The intent of Dagon is to eliminate confusion by providing only a single means of doing something. This is in stark contrast to Ruby, the language Dagon is written in. This design choice is intended to eliminate useless discussions about indentation and spacing, double quotes versus single quotes and which method to use. It does this by having strict spacing and indentation rules, allowing only the use of double quotes, and only having only a single name for each method (e.g. only supporting length instead of count and length).

Spacing and Indentation

Dagon has similar indentation rules to Python except that the only acceptable form of indentation is two spaces. More than two spaces or the use of tabs will result in a syntax error. Operators like + and - require a space on both sides. 1 + 2 would be valid while 1+2 would not be. Commas in arrays and hashes must be followed by a space. [1, 2, 3] would be a valid array while [1,2,3] would not be.

Method and Constant names

Due to the rules for using - method names can contain -. _ are forbidden from methods names. The reason behind this decision is to allow the naming and usage of method names without having to hit the shift key. Constant names on the other hand do allow for _ in order to allow you to continue holding the shift key down. Class names should be CamelCased and do not allow for _ or -.

No null

Using nulls tends to lead to poor coding. For this reason Dagon does not support any null type.

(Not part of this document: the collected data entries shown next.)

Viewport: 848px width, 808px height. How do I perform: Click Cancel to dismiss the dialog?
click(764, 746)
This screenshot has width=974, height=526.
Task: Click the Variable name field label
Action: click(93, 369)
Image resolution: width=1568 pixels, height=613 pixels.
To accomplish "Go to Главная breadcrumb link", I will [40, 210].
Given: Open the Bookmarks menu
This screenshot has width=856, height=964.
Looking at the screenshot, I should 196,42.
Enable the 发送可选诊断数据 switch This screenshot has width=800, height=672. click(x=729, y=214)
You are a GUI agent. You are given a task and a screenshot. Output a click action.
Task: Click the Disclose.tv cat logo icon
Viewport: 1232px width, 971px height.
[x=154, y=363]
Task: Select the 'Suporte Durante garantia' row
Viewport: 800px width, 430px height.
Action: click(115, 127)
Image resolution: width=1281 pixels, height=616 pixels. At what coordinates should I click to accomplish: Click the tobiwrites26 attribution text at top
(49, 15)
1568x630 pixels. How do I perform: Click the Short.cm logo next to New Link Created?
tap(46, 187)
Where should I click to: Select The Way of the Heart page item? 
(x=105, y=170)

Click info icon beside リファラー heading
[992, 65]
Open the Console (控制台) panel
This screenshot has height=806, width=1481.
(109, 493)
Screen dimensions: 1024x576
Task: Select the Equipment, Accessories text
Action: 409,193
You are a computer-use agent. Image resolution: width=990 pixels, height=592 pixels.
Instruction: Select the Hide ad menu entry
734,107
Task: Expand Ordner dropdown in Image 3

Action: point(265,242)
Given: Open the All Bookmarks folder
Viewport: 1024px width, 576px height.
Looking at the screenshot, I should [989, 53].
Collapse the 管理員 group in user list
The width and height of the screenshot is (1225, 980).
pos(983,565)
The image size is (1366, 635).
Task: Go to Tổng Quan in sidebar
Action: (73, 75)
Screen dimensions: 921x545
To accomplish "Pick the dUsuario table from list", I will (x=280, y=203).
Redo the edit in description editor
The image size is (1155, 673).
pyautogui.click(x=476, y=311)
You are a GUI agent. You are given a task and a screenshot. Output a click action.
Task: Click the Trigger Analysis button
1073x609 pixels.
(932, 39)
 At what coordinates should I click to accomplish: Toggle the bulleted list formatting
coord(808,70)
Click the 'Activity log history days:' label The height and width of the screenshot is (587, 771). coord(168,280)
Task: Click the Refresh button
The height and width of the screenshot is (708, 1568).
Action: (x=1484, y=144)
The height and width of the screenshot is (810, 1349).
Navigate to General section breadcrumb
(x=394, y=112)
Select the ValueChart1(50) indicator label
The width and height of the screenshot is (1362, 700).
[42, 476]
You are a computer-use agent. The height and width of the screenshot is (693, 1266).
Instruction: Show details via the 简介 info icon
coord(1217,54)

OOP without Class functions

Classes only contain instance methods. There is no provided way for defining methods on a class instead of an instance.

Examples

fibonacci-recursive(n): # hyphens instead of underscores.
  if n <= 1
    n
  else
    fibonacci-recursive(n - 1) + fibonacci-recursive(n - 2)
fibonacci-imperative(n):
  current: 0
  next: 1

  n.times ->
    temp: next
    next: next + current
    current: temp

  current

Guide

Assignment and Variables

The assignment operator is : . = is used for checking equality. Assigning to array uses []:

x: 1
another-name: # value
a: [] # a = []
a[0]: 1 # a = [1]

Methods

hello-world:
  puts("Hello world!")

Classes

Greeter:
  init(name):
    @name: name
  salute:
    puts("Hello #{@name}!")

Passing functions as arguments

You can pass anonymous functions around. They become arguments to the function you are calling

5.times ->
  puts("Hello World")

my-fun(number-of-times, block):
  number-of-times.times(block)

Additionally functions which have not been sent all their arguments can be passed as well

adder(x, y):
  x + y

subtracter(x, y):
  x - y

perform(fun, y):
  fun(y)

perform(adder(3), 4) # 7
perform(subtracter(4), 2) # 2

Conditionals

if

if statements require an else. This is due to the lack of a null value.

if my-test() = true
  puts("Was true")
else # this else is required
  puts("Was false")
if my-test() = true
  puts("Was true")
elseif my-other-test() = true
  puts("The middle road")
else
  puts("Was false")

while

while my-test() = true
  # some code

Exceptions

You can rescue from exceptions by wrapping them in begin/rescue blocks

begin ->
  # some code
rescue ->(e)
  # the code for the rescue

Authors

This language was designed and implemented by Caleb Thompson and Goose Mongeau.